Human health effects

PEO's have "very low single dose oral toxicity", on the order of tens of grams per kilogram of human body weight when ingested by mouth. Because of its low toxicity, PEO is used in a variety of edible products. It is also used as a lubricating coating for various surfaces in aqueous and non-aqueous applications.

The precursor to PEGs is ethylene oxide, which is hazardous. Ethylene glycol and its ethers are nephrotoxic (poisonous to the kidneys) if applied to damaged skin.

The United States Food and Drug Administration (FDA or US FDA) regards PEG as biologically inert and safe.

A 2015 study appears to challenge the FDA's conclusion. In the study, a high-sensitivity ELISA assay detected anti-PEG antibodies in 72% of random blood plasma samples collected from 1990 to 1999. According to the study's authors, this result suggests that anti-PEG antibodies may be present, typically at low levels, in people who were never treated with PEGylated drugs. Due to its ubiquity in many products and the large percentage of the population with antibodies to PEG, which indicates an allergic reaction, hypersensitive reactions to PEG are an increasing health concern. Allergy to PEG is usually discovered after a person has been diagnosed with an allergy to several seemingly unrelated products—including processed foods, cosmetics, drugs, and other substances—that contain or were manufactured with PEG.

Available forms and nomenclature

PEG, PEO, and POE refer to an oligomer or polymer of ethylene oxide. The three names are chemically synonymous, but historically PEG is preferred in the biomedical field, whereas PEO is more prevalent in the field of polymer chemistry. Because different applications require different polymer chain lengths, PEG has tended to refer to oligomers and polymers with a molecular mass below 20,000 g/mol, PEO to polymers with a molecular mass above 20,000 g/mol, and POE to a polymer of any molecular mass. PEGs are prepared by polymerization of ethylene oxide and are commercially available over a wide range of molecular weights from 300 g/mol to 10,000,000 g/mol.

PEG and PEO are liquids or low-melting solids, depending on their molecular weights. While PEG and PEO with different molecular weights find use in different applications and have different physical properties (e.g. viscosity) due to chain length effects, their chemical properties are nearly identical. Different forms of PEG are also available, depending on the initiator used for the polymerization process – the most common initiator is a monofunctional methyl ether PEG, or methoxypoly(ethylene glycol), abbreviated mPEG. Lower-molecular-weight PEGs are also available as purer oligomers, referred to as monodisperse, uniform, or discrete.
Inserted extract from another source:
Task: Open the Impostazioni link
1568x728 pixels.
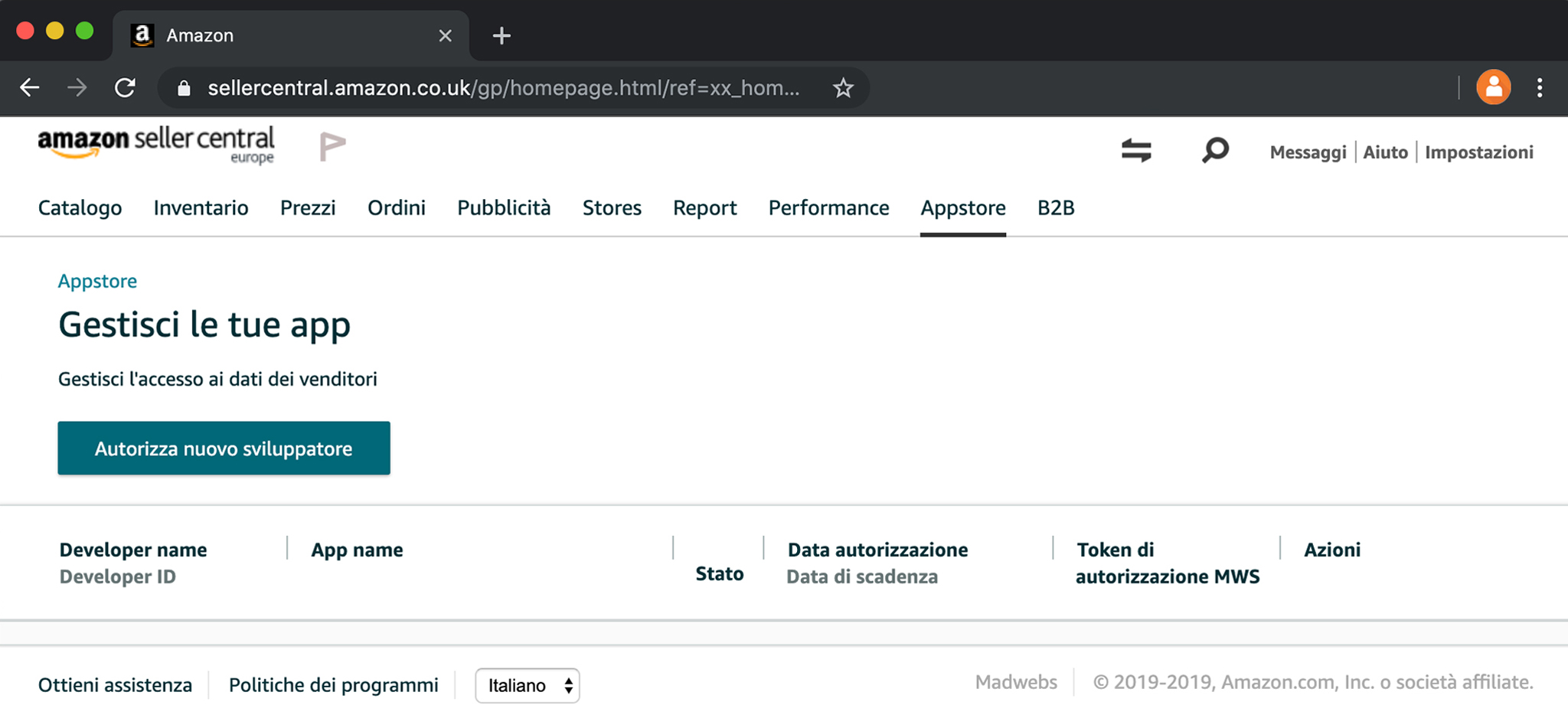Action: pyautogui.click(x=1478, y=152)
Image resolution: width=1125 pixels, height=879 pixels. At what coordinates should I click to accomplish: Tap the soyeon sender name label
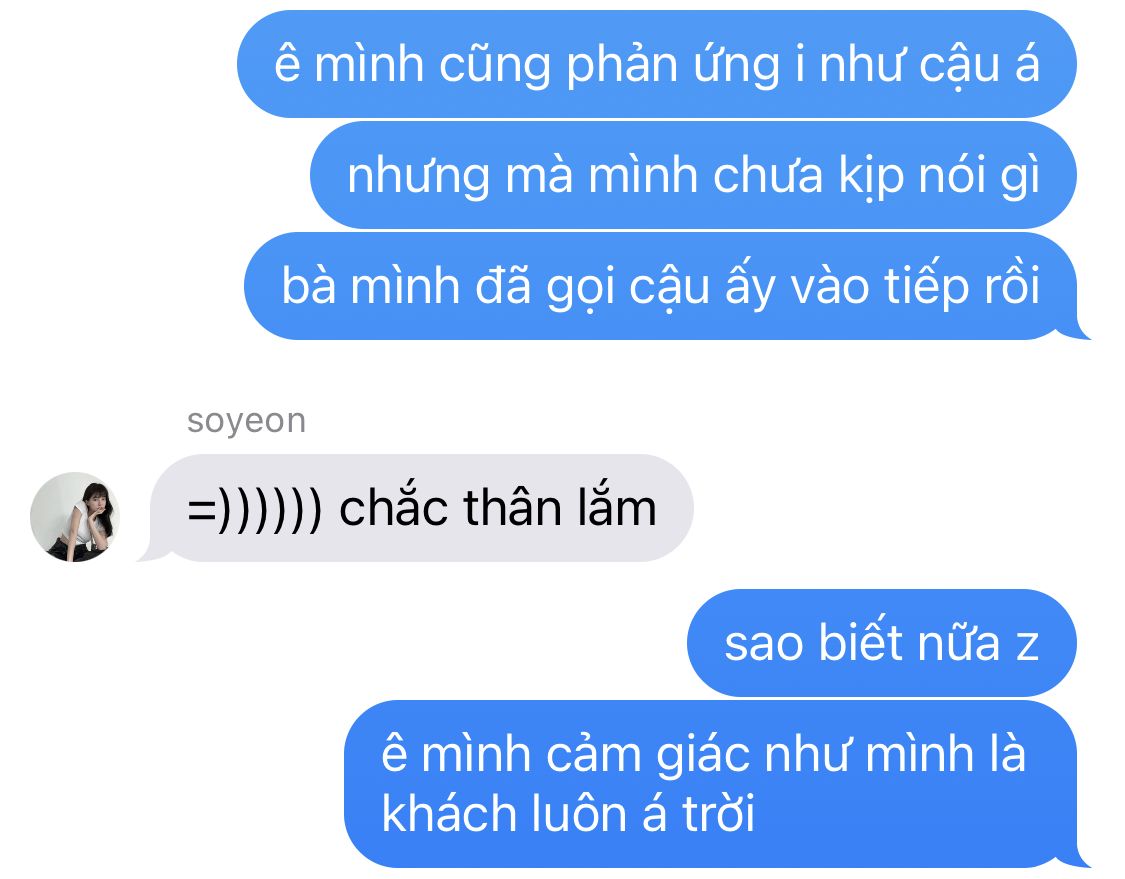point(246,422)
Very high-purity PEG has recently been shown to be crystalline, allowing the determination of a crystal structure by x-ray crystallography. Since purification and separation of pure oligomers is difficult, the price for this type of quality is often 10–1000 fold that of polydisperse PEG.

PEGs are also available with different geometries.

  • Branched PEGs have three to ten PEG chains emanating from a central core group.
  • Star PEGs have 10 to 100 PEG chains emanating from a central core group.
  • Comb PEGs have multiple PEG chains normally grafted onto a polymer backbone.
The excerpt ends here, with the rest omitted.